#### [WHAT YOU ARE ASKED TO DO]
Please copy the leading lines of the entries below exactly, concluding with the line in which "Task: Select flight row O36943 to 杭州萧山" occurs.

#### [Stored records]
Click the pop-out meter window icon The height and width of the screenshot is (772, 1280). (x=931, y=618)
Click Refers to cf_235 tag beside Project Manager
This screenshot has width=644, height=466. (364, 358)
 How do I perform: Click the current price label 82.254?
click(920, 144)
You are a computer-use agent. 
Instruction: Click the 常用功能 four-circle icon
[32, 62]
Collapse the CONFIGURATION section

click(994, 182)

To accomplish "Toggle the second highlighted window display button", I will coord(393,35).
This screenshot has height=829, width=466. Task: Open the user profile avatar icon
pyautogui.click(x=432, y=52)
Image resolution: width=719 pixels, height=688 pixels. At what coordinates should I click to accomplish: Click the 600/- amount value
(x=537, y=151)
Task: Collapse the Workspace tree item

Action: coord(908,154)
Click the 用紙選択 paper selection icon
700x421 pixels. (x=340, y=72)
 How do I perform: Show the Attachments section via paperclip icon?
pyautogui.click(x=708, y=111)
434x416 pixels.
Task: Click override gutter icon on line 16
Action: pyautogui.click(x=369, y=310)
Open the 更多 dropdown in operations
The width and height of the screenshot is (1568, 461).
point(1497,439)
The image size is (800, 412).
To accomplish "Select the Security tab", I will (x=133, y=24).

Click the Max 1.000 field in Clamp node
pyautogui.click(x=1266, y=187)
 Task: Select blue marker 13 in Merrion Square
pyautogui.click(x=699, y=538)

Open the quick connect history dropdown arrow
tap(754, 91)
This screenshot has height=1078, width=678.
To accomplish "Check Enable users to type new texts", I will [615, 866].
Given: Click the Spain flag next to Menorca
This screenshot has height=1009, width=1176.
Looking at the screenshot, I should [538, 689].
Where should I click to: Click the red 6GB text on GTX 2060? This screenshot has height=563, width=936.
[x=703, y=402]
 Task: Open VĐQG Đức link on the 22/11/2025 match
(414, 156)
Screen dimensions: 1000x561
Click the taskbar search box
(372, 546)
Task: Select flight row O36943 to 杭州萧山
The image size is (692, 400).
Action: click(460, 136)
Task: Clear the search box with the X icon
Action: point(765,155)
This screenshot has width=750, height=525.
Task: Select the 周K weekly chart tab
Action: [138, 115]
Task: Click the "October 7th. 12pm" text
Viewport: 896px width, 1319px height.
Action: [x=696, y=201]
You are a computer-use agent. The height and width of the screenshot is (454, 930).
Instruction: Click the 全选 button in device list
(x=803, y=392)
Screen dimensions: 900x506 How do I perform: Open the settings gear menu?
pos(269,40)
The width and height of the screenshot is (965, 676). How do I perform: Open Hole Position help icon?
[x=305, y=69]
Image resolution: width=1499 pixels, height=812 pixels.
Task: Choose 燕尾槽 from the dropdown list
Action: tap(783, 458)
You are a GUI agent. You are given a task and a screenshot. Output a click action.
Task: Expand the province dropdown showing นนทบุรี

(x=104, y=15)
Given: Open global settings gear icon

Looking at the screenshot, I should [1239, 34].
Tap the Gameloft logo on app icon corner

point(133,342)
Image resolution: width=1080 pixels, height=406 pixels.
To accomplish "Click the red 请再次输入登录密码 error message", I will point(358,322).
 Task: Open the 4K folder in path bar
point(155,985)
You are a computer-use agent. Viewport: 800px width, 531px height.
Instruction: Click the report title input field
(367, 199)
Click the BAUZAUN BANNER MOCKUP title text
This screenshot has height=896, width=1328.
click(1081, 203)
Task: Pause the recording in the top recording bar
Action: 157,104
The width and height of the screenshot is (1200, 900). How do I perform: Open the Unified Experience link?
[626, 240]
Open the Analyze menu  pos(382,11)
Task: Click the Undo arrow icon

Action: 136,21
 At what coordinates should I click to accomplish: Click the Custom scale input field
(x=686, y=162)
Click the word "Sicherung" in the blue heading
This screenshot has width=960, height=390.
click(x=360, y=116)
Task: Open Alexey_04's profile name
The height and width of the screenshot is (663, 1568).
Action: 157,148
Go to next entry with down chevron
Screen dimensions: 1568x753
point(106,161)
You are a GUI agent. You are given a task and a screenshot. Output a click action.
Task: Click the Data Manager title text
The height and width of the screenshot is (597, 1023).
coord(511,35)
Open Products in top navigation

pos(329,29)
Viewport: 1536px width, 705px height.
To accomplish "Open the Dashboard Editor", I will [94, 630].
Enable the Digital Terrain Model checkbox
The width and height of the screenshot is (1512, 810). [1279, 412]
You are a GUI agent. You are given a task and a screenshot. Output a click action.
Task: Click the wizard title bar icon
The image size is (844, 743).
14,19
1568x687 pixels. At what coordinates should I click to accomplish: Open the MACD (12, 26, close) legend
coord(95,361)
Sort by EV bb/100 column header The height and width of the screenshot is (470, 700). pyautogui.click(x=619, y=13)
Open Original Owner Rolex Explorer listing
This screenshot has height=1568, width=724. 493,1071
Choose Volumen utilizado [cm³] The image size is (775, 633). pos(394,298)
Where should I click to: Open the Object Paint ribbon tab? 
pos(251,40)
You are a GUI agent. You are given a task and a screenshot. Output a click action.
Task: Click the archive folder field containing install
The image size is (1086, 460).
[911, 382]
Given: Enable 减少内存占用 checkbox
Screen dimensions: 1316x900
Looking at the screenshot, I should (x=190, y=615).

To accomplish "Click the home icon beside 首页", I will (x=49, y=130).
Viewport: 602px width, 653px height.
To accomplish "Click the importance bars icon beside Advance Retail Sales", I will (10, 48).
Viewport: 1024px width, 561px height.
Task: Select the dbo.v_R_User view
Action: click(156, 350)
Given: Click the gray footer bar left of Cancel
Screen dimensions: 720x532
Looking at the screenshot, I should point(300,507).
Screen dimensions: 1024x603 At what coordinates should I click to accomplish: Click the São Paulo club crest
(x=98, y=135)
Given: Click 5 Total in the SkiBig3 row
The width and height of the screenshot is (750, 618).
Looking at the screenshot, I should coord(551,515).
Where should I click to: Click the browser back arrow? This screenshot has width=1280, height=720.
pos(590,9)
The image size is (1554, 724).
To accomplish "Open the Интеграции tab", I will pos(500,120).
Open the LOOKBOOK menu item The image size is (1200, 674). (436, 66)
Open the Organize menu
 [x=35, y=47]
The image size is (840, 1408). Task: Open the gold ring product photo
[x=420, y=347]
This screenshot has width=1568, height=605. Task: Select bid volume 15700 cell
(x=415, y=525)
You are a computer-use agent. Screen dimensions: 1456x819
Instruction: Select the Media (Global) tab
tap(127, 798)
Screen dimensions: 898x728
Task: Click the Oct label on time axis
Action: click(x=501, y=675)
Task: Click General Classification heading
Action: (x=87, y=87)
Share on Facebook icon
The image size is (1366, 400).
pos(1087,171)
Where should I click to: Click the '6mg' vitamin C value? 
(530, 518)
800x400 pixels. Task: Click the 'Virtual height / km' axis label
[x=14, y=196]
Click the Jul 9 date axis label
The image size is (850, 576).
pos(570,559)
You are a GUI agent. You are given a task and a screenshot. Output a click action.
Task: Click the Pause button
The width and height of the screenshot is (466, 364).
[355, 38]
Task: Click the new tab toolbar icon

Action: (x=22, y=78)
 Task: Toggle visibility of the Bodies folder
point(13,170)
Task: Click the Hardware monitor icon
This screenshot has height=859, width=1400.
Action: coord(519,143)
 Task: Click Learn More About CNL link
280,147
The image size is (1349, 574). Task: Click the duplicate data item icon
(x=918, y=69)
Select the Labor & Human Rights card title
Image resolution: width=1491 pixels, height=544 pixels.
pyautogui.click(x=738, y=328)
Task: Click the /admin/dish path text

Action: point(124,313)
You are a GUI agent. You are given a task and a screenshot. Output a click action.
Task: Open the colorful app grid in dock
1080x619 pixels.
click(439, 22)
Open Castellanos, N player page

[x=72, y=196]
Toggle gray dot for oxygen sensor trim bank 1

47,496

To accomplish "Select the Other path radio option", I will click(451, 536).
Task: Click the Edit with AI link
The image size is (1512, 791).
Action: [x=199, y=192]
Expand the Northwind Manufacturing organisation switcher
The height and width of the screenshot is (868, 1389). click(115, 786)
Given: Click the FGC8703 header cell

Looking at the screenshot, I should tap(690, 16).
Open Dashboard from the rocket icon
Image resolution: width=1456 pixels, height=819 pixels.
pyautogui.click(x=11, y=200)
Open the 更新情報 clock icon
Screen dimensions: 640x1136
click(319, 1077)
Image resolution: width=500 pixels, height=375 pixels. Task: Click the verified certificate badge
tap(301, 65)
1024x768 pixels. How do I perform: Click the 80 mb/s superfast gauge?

#### [SOLUTION FOR THIS EXERCISE]
Click the pop-out meter window icon The height and width of the screenshot is (772, 1280). (x=931, y=618)
Click Refers to cf_235 tag beside Project Manager
This screenshot has width=644, height=466. (364, 358)
 How do I perform: Click the current price label 82.254?
click(920, 144)
You are a computer-use agent. 
Instruction: Click the 常用功能 four-circle icon
[32, 62]
Collapse the CONFIGURATION section

click(994, 182)

To accomplish "Toggle the second highlighted window display button", I will coord(393,35).
This screenshot has height=829, width=466. Task: Open the user profile avatar icon
pyautogui.click(x=432, y=52)
Image resolution: width=719 pixels, height=688 pixels. At what coordinates should I click to accomplish: Click the 600/- amount value
(x=537, y=151)
Task: Collapse the Workspace tree item

Action: coord(908,154)
Click the 用紙選択 paper selection icon
700x421 pixels. (x=340, y=72)
 How do I perform: Show the Attachments section via paperclip icon?
pyautogui.click(x=708, y=111)
434x416 pixels.
Task: Click override gutter icon on line 16
Action: pyautogui.click(x=369, y=310)
Open the 更多 dropdown in operations
The width and height of the screenshot is (1568, 461).
point(1497,439)
The image size is (800, 412).
To accomplish "Select the Security tab", I will (x=133, y=24).

Click the Max 1.000 field in Clamp node
pyautogui.click(x=1266, y=187)
 Task: Select blue marker 13 in Merrion Square
pyautogui.click(x=699, y=538)

Open the quick connect history dropdown arrow
tap(754, 91)
This screenshot has height=1078, width=678.
To accomplish "Check Enable users to type new texts", I will [615, 866].
Given: Click the Spain flag next to Menorca
This screenshot has height=1009, width=1176.
Looking at the screenshot, I should [538, 689].
Where should I click to: Click the red 6GB text on GTX 2060? This screenshot has height=563, width=936.
[x=703, y=402]
 Task: Open VĐQG Đức link on the 22/11/2025 match
(414, 156)
Screen dimensions: 1000x561
Click the taskbar search box
(372, 546)
Task: Select flight row O36943 to 杭州萧山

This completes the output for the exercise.